Exercise instructions: Copy out each line of the listing below that contains the word "computer".

Supplied material:
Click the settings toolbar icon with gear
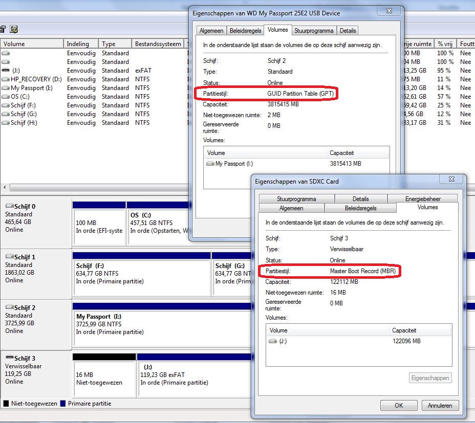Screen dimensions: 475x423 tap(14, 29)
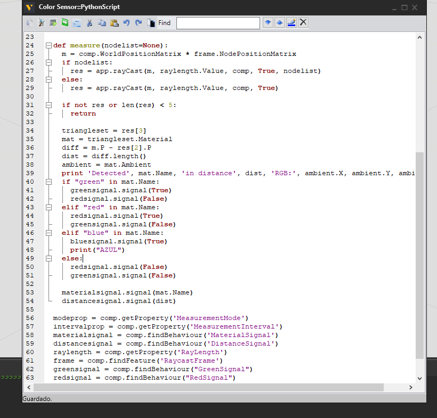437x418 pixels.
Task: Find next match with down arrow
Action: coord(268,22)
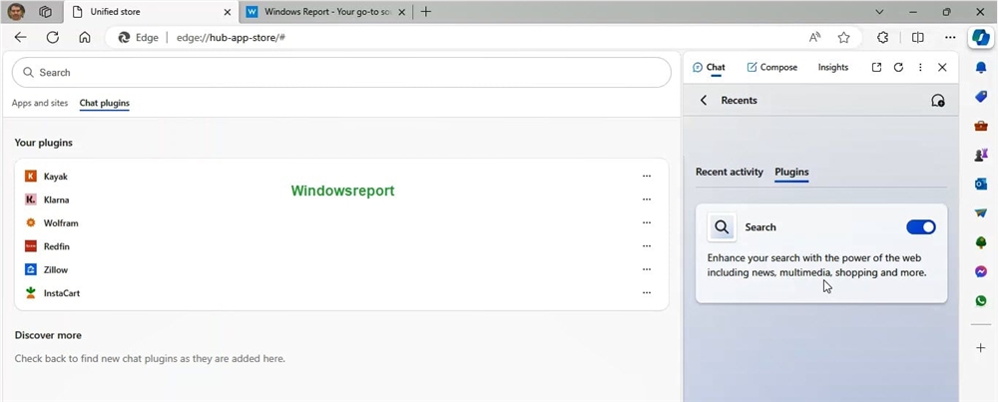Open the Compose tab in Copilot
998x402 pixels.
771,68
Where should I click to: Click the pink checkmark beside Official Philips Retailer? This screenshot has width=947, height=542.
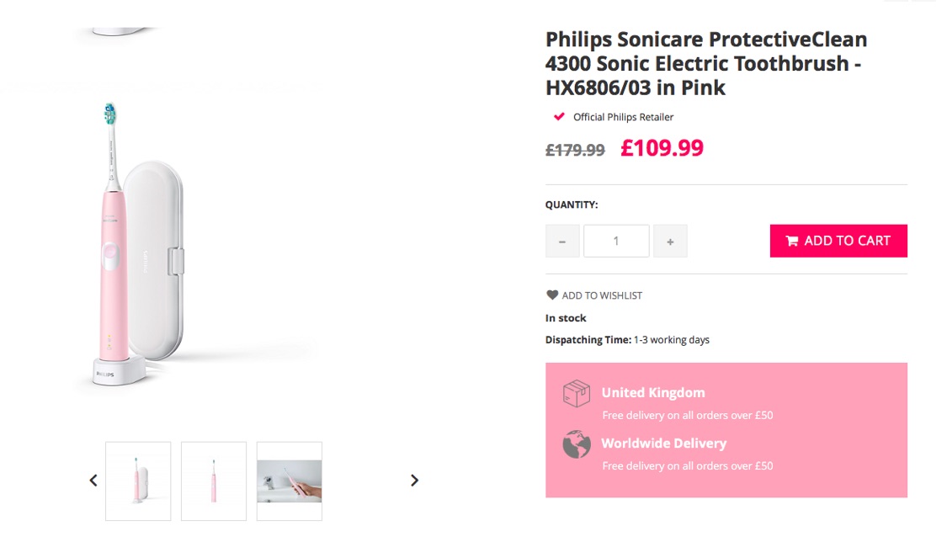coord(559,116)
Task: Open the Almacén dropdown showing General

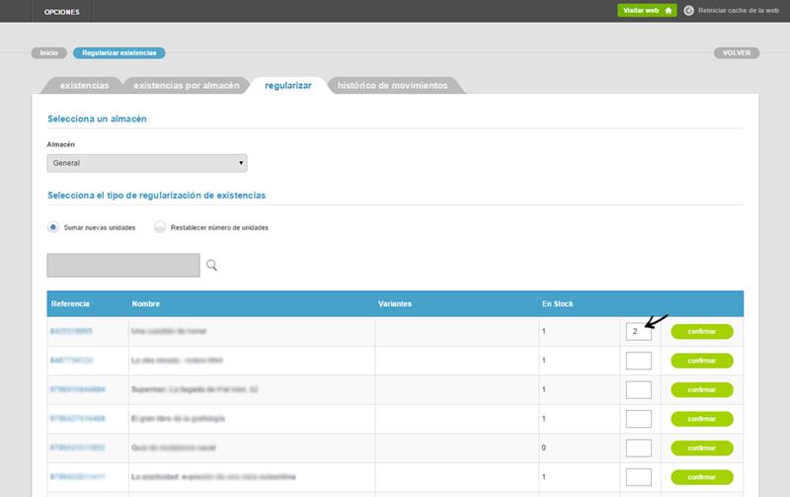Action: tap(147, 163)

==

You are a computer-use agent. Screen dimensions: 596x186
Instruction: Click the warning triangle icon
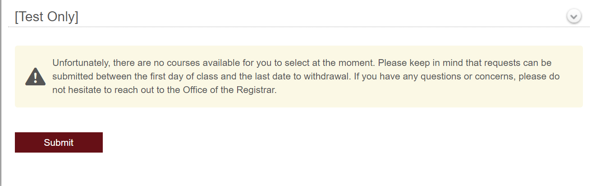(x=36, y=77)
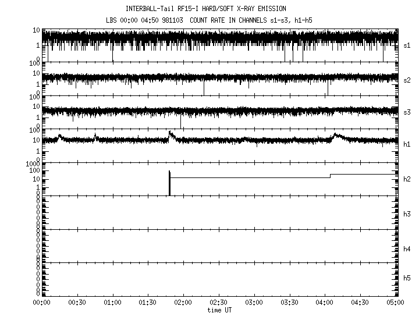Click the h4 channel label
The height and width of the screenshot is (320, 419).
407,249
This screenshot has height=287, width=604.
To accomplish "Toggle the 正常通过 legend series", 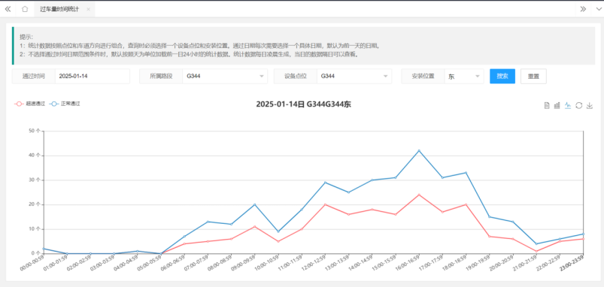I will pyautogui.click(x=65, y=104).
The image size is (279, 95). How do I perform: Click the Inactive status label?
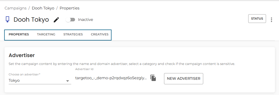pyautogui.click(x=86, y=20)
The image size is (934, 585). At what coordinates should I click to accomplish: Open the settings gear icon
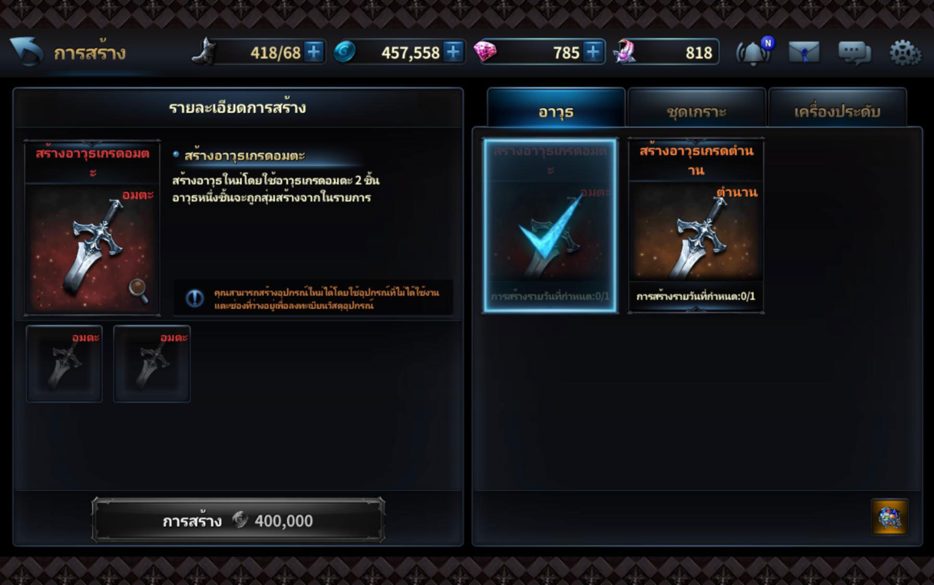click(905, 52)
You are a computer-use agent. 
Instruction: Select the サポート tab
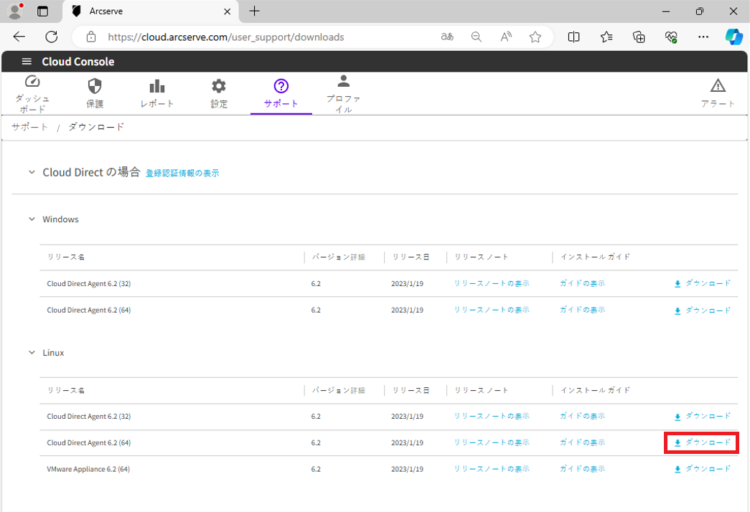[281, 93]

Written response:
You are a computer-use agent. Screen dimensions: 596x186
You are a computer-use agent. 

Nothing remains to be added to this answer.